▸ Records supplied

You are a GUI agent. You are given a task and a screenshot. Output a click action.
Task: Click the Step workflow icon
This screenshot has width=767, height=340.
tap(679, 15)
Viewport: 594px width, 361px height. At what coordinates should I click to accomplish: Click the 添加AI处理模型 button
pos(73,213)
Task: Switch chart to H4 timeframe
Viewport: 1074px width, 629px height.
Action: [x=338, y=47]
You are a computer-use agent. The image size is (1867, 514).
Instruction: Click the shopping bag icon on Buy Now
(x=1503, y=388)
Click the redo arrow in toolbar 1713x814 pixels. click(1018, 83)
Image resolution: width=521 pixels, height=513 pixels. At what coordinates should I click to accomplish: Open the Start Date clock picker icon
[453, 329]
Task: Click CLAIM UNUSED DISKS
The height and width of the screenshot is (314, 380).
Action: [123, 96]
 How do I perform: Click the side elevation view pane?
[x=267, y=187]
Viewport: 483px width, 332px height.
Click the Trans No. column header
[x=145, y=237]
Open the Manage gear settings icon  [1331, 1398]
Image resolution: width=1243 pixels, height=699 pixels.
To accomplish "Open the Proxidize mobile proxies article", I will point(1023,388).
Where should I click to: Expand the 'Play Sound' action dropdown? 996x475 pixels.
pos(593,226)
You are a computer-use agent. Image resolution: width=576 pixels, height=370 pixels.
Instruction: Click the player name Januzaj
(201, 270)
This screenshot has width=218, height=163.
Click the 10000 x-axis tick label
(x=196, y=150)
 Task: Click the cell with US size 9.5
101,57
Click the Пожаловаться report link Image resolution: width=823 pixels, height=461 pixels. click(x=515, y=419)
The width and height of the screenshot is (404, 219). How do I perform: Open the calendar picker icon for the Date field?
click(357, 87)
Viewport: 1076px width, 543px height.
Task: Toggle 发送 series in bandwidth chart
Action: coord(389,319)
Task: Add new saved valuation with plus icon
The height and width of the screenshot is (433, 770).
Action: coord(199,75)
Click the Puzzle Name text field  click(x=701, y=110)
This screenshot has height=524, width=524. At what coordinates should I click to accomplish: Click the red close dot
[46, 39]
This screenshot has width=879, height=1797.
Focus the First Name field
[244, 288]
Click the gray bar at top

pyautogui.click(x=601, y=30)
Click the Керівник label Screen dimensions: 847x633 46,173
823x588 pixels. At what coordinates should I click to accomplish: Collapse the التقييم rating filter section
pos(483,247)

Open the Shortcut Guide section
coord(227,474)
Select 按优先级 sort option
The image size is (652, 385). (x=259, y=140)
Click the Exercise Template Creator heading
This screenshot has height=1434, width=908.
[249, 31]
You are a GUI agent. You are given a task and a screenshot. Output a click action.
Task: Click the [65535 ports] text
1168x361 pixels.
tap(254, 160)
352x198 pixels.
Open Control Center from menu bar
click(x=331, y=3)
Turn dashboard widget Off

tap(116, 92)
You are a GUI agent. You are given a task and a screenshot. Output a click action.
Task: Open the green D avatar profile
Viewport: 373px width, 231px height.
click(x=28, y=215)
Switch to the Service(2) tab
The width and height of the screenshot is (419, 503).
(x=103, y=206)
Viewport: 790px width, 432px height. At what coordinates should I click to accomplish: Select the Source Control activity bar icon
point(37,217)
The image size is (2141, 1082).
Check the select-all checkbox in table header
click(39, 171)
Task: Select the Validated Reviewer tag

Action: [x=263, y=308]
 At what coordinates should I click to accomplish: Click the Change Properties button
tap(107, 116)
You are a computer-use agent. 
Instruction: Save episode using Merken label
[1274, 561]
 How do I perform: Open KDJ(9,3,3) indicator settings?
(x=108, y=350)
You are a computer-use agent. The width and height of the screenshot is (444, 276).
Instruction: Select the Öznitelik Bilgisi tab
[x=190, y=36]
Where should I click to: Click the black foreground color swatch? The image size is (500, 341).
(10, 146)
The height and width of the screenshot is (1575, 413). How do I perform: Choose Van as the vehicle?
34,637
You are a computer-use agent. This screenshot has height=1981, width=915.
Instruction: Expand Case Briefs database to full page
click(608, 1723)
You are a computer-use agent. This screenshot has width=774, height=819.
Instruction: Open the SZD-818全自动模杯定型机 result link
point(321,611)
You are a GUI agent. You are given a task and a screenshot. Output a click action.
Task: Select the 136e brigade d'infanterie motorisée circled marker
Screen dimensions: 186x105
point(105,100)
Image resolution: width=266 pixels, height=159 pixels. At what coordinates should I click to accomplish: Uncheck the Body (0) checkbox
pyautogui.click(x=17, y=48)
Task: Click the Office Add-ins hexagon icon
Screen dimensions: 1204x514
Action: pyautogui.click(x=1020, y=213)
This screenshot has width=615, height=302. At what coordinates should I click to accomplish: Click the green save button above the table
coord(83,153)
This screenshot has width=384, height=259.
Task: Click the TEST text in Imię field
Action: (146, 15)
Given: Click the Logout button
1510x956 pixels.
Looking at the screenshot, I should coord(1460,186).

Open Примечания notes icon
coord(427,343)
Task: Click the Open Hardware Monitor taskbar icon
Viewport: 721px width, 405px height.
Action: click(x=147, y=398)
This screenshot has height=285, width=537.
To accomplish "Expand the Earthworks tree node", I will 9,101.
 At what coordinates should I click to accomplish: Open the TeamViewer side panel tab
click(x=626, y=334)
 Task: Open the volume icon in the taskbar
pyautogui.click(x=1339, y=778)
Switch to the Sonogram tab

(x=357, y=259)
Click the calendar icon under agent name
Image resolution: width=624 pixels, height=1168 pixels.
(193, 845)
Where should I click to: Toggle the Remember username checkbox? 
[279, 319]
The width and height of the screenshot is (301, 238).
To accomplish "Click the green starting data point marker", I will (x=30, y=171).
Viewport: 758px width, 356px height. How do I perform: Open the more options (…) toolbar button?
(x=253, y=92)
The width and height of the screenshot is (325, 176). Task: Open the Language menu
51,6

▸ Short problem
Reproduce all of the data above verbatim, keeping every line unchanged.

▸ Solution for this task
You are a GUI agent. You are given a task and a screenshot. Output a click action.
Task: Click the Step workflow icon
This screenshot has width=767, height=340.
tap(679, 15)
Viewport: 594px width, 361px height. At what coordinates should I click to accomplish: Click the 添加AI处理模型 button
pos(73,213)
Task: Switch chart to H4 timeframe
Viewport: 1074px width, 629px height.
Action: [x=338, y=47]
You are a computer-use agent. The image size is (1867, 514).
Instruction: Click the shopping bag icon on Buy Now
(x=1503, y=388)
Click the redo arrow in toolbar 1713x814 pixels. click(1018, 83)
Image resolution: width=521 pixels, height=513 pixels. At what coordinates should I click to accomplish: Open the Start Date clock picker icon
[453, 329]
Task: Click CLAIM UNUSED DISKS
The height and width of the screenshot is (314, 380).
Action: [123, 96]
 How do I perform: Click the side elevation view pane?
[x=267, y=187]
Viewport: 483px width, 332px height.
Click the Trans No. column header
[x=145, y=237]
Open the Manage gear settings icon  [1331, 1398]
Image resolution: width=1243 pixels, height=699 pixels.
To accomplish "Open the Proxidize mobile proxies article", I will point(1023,388).
Where should I click to: Expand the 'Play Sound' action dropdown? 996x475 pixels.
pos(593,226)
You are a computer-use agent. Image resolution: width=576 pixels, height=370 pixels.
Instruction: Click the player name Januzaj
(201, 270)
This screenshot has width=218, height=163.
Click the 10000 x-axis tick label
(x=196, y=150)
 Task: Click the cell with US size 9.5
101,57
Click the Пожаловаться report link Image resolution: width=823 pixels, height=461 pixels. click(x=515, y=419)
The width and height of the screenshot is (404, 219). How do I perform: Open the calendar picker icon for the Date field?
click(357, 87)
Viewport: 1076px width, 543px height.
Task: Toggle 发送 series in bandwidth chart
Action: coord(389,319)
Task: Add new saved valuation with plus icon
The height and width of the screenshot is (433, 770).
Action: coord(199,75)
Click the Puzzle Name text field  click(x=701, y=110)
This screenshot has height=524, width=524. At what coordinates should I click to accomplish: Click the red close dot
[46, 39]
This screenshot has width=879, height=1797.
Focus the First Name field
[244, 288]
Click the gray bar at top

pyautogui.click(x=601, y=30)
Click the Керівник label Screen dimensions: 847x633 46,173
823x588 pixels. At what coordinates should I click to accomplish: Collapse the التقييم rating filter section
pos(483,247)

Open the Shortcut Guide section
coord(227,474)
Select 按优先级 sort option
The image size is (652, 385). (x=259, y=140)
Click the Exercise Template Creator heading
This screenshot has height=1434, width=908.
[249, 31]
You are a GUI agent. You are given a task and a screenshot. Output a click action.
Task: Click the [65535 ports] text
1168x361 pixels.
tap(254, 160)
352x198 pixels.
Open Control Center from menu bar
click(x=331, y=3)
Turn dashboard widget Off

tap(116, 92)
You are a GUI agent. You are given a task and a screenshot. Output a click action.
Task: Open the green D avatar profile
Viewport: 373px width, 231px height.
click(x=28, y=215)
Switch to the Service(2) tab
The width and height of the screenshot is (419, 503).
(x=103, y=206)
Viewport: 790px width, 432px height. At what coordinates should I click to accomplish: Select the Source Control activity bar icon
point(37,217)
The image size is (2141, 1082).
Check the select-all checkbox in table header
click(39, 171)
Task: Select the Validated Reviewer tag

Action: [x=263, y=308]
 At what coordinates should I click to accomplish: Click the Change Properties button
tap(107, 116)
You are a computer-use agent. 
Instruction: Save episode using Merken label
[1274, 561]
 How do I perform: Open KDJ(9,3,3) indicator settings?
(x=108, y=350)
You are a computer-use agent. The width and height of the screenshot is (444, 276).
Instruction: Select the Öznitelik Bilgisi tab
[x=190, y=36]
Where should I click to: Click the black foreground color swatch? The image size is (500, 341).
(10, 146)
The height and width of the screenshot is (1575, 413). How do I perform: Choose Van as the vehicle?
34,637
You are a computer-use agent. This screenshot has height=1981, width=915.
Instruction: Expand Case Briefs database to full page
click(608, 1723)
You are a computer-use agent. This screenshot has width=774, height=819.
Instruction: Open the SZD-818全自动模杯定型机 result link
point(321,611)
You are a GUI agent. You are given a task and a screenshot. Output a click action.
Task: Select the 136e brigade d'infanterie motorisée circled marker
Screen dimensions: 186x105
point(105,100)
Image resolution: width=266 pixels, height=159 pixels. At what coordinates should I click to accomplish: Uncheck the Body (0) checkbox
pyautogui.click(x=17, y=48)
Task: Click the Office Add-ins hexagon icon
Screen dimensions: 1204x514
Action: pyautogui.click(x=1020, y=213)
This screenshot has width=615, height=302. At what coordinates should I click to accomplish: Click the green save button above the table
coord(83,153)
This screenshot has width=384, height=259.
Task: Click the TEST text in Imię field
Action: (146, 15)
Given: Click the Logout button
1510x956 pixels.
Looking at the screenshot, I should coord(1460,186).

Open Примечания notes icon
coord(427,343)
Task: Click the Open Hardware Monitor taskbar icon
Viewport: 721px width, 405px height.
Action: click(x=147, y=398)
This screenshot has height=285, width=537.
To accomplish "Expand the Earthworks tree node", I will 9,101.
 At what coordinates should I click to accomplish: Open the TeamViewer side panel tab
click(x=626, y=334)
 Task: Open the volume icon in the taskbar
pyautogui.click(x=1339, y=778)
Switch to the Sonogram tab

(x=357, y=259)
Click the calendar icon under agent name
Image resolution: width=624 pixels, height=1168 pixels.
(193, 845)
Where should I click to: Toggle the Remember username checkbox? 
[279, 319]
The width and height of the screenshot is (301, 238).
To accomplish "Click the green starting data point marker", I will (x=30, y=171).
Viewport: 758px width, 356px height. How do I perform: Open the more options (…) toolbar button?
(x=253, y=92)
The width and height of the screenshot is (325, 176). Task: Open the Language menu
51,6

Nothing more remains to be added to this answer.